I use 3 grades of diamond 'stone' (they're cheapies though), followed by a good quality extra fine diamond stone. I use an Axminster honing jig, or sometimes an old Eclipse jig, followed by a freehand honing on a leather strop (cut from an old boot) with green honing compound (again from Axminstor - Koch I think).

The chisels cut softwood across the grain with some tearout, so perhaps they are not as sharp as they should be (I don't know), but I can't see what else to do.

Any comments?


----------



## Jacob (15 May 2013)

I got one of these:


----------



## Richard T (15 May 2013)

Before others jump in on this, I'd like to mention that genuine razor sharpness can be achieved with a very coarse sharpening medium. I have got to hair shaving sharp when in the middle of rescuing badly pitted irons or chisels using very coarse emery cloth. 

That isn't to say that the edge would be much good at leaving a smooth surface on wood, but nevertheless, capable of shaving. I think it is all down to how carefully you get a burr and then how you take it off rather than pushing it over to the bevel side. You can end up chasing a burr from side to side but eventually you'll get the knack of leaving nothing but the edge. 

With your variety of chisel make I shouldn't think that they could be all duff - it's prob'ly just a case of practice.


----------



## bugbear (15 May 2013)

graduate_owner":jfjgxpiu said:


> Hi everyone.
> I've been sharpening a batch of chisels recently, and I think they are as sharp as I can get. BUT, I tried them on my (not very hairy) forearm and they glide nicely over the hairs without cutting them - or me, thankfully. They are Footprint, Tyzack and Marples blue chip chisels, so they are not cheap, but neither are they Veritas etc quality.
> 
> SO
> ...



Removing hairs (in truth) does not require a super-sharp edge, so if your chisels truly won't they're really not very sharp at all.

BugBear


----------



## Cheshirechappie (15 May 2013)

This is just a suggestion, and I'm not sure if it'll solve the problem or not.

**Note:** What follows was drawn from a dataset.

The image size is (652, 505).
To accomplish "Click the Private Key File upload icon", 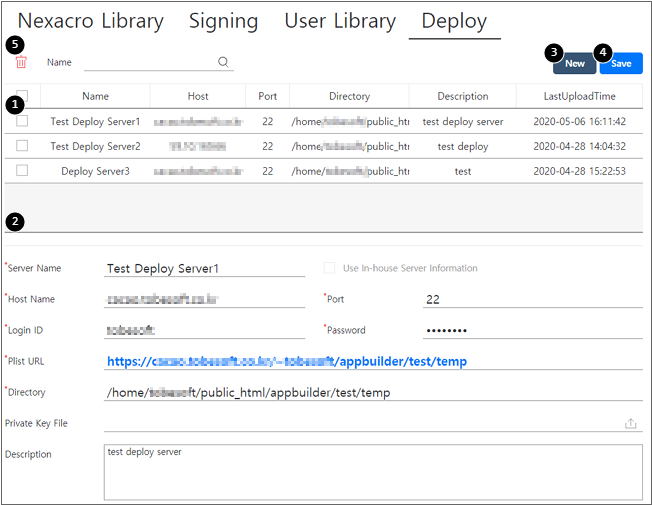I will click(x=630, y=423).
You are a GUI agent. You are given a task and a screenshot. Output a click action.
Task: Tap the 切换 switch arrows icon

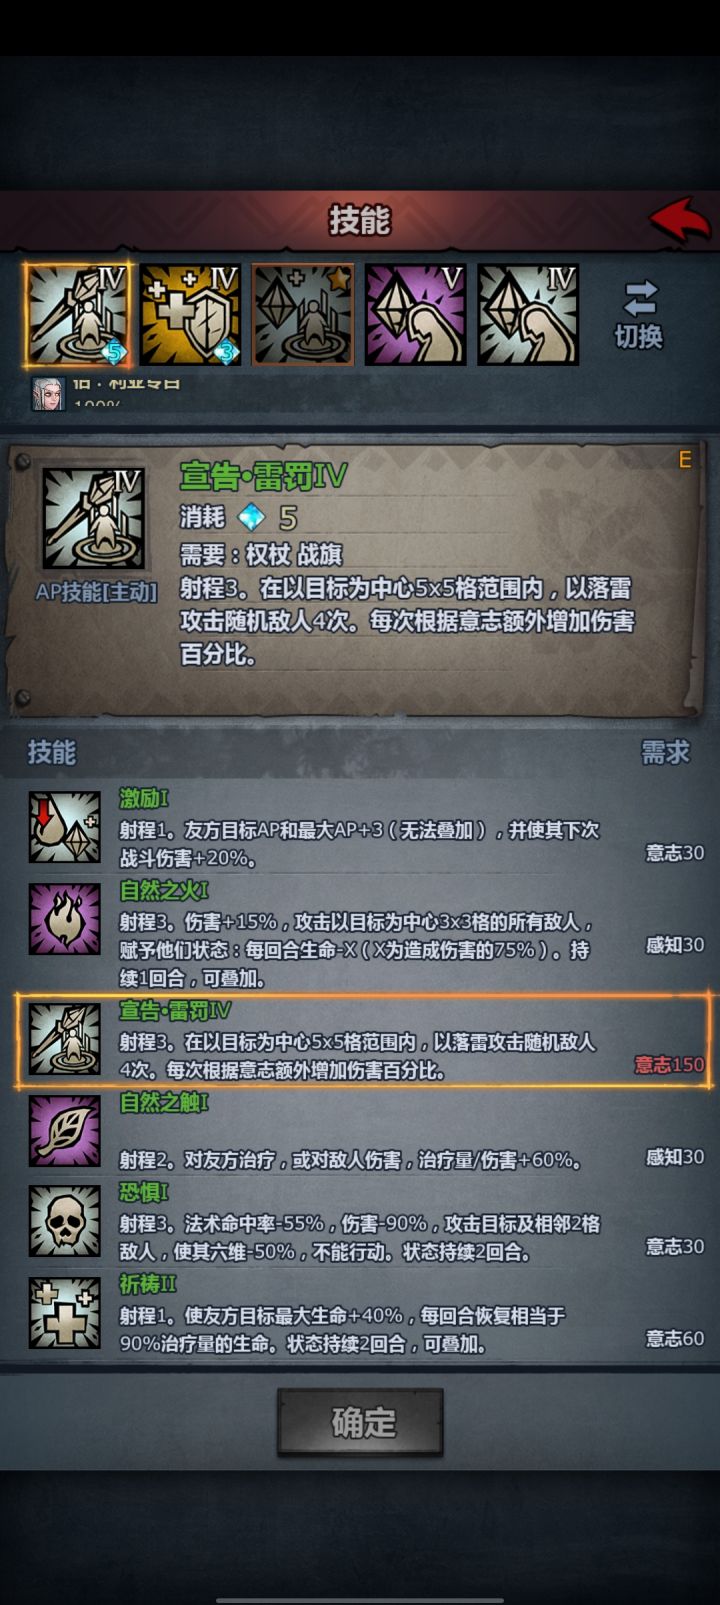click(640, 298)
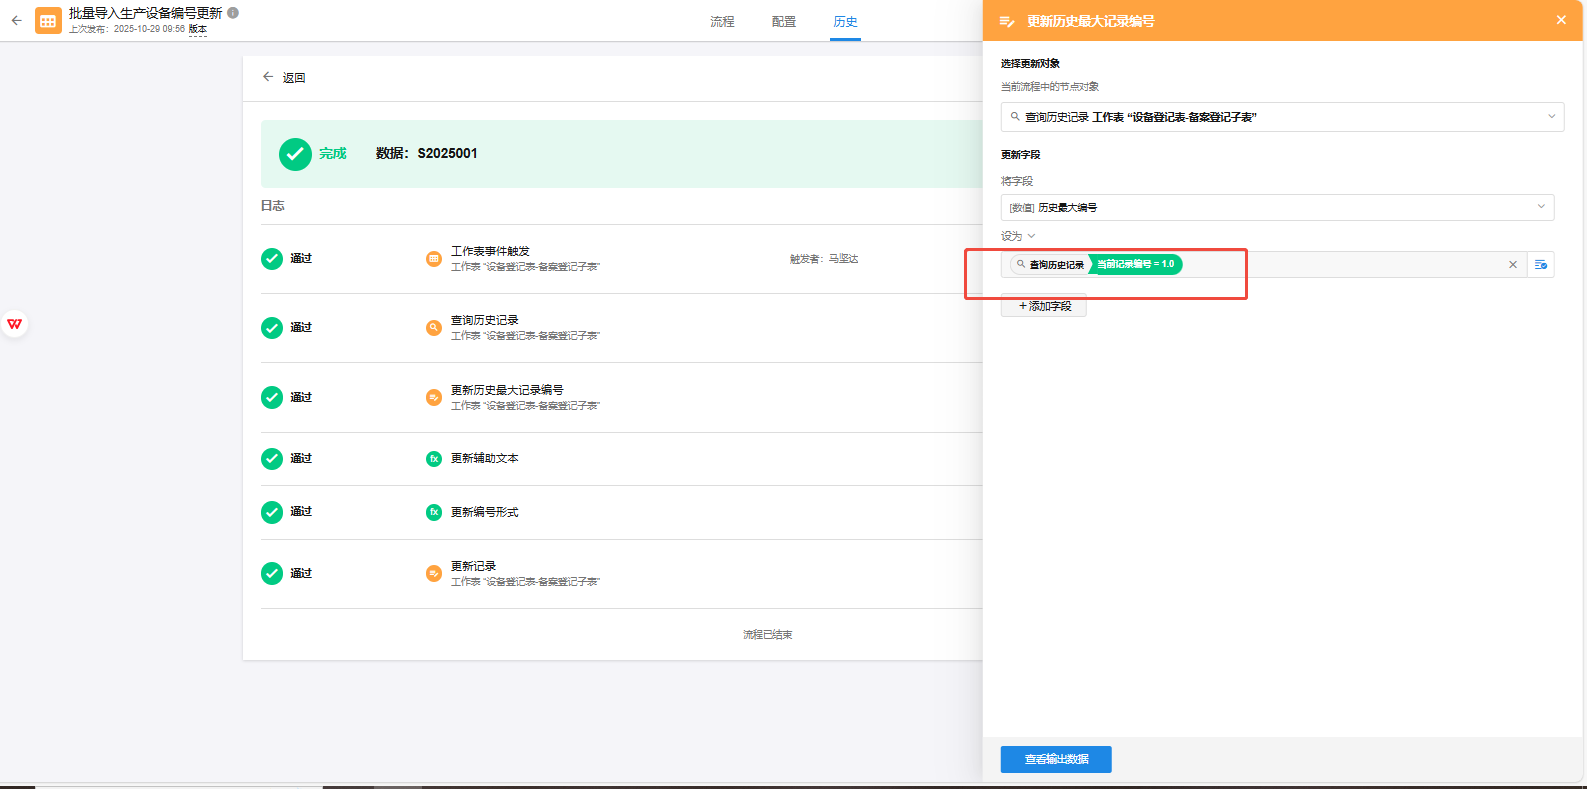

One of the snags with using multiple grades of sharpening stone and a chisel in a honing guide is that you have to polish out all the marks made by the last stone on each change of grit right across the honed bevel. The finer the stones go, the more work you have to do to polish out scratches.

To avoid this, try the following. On a medium stone, set the chisel up in the honing guide, and establish a bevel - just enough to form a burr across the whole edge, no more. Next, increase the bevel angle by resetting the chisel in the jig, but only by about a degree or two. Then hone on the finest stone for a few strokes. Now turn the chisel over, and still on the finest stone, place the chisel dead flat on the stone, and draw back to sever the burr. Sometimes, you can see the burr 'float' off in the stone's lubricant. Sometimes, you have to feel with a finger-end to see if the burr is still there. You may have to alternate between bevel and flat side a time or two to finally clear the burr.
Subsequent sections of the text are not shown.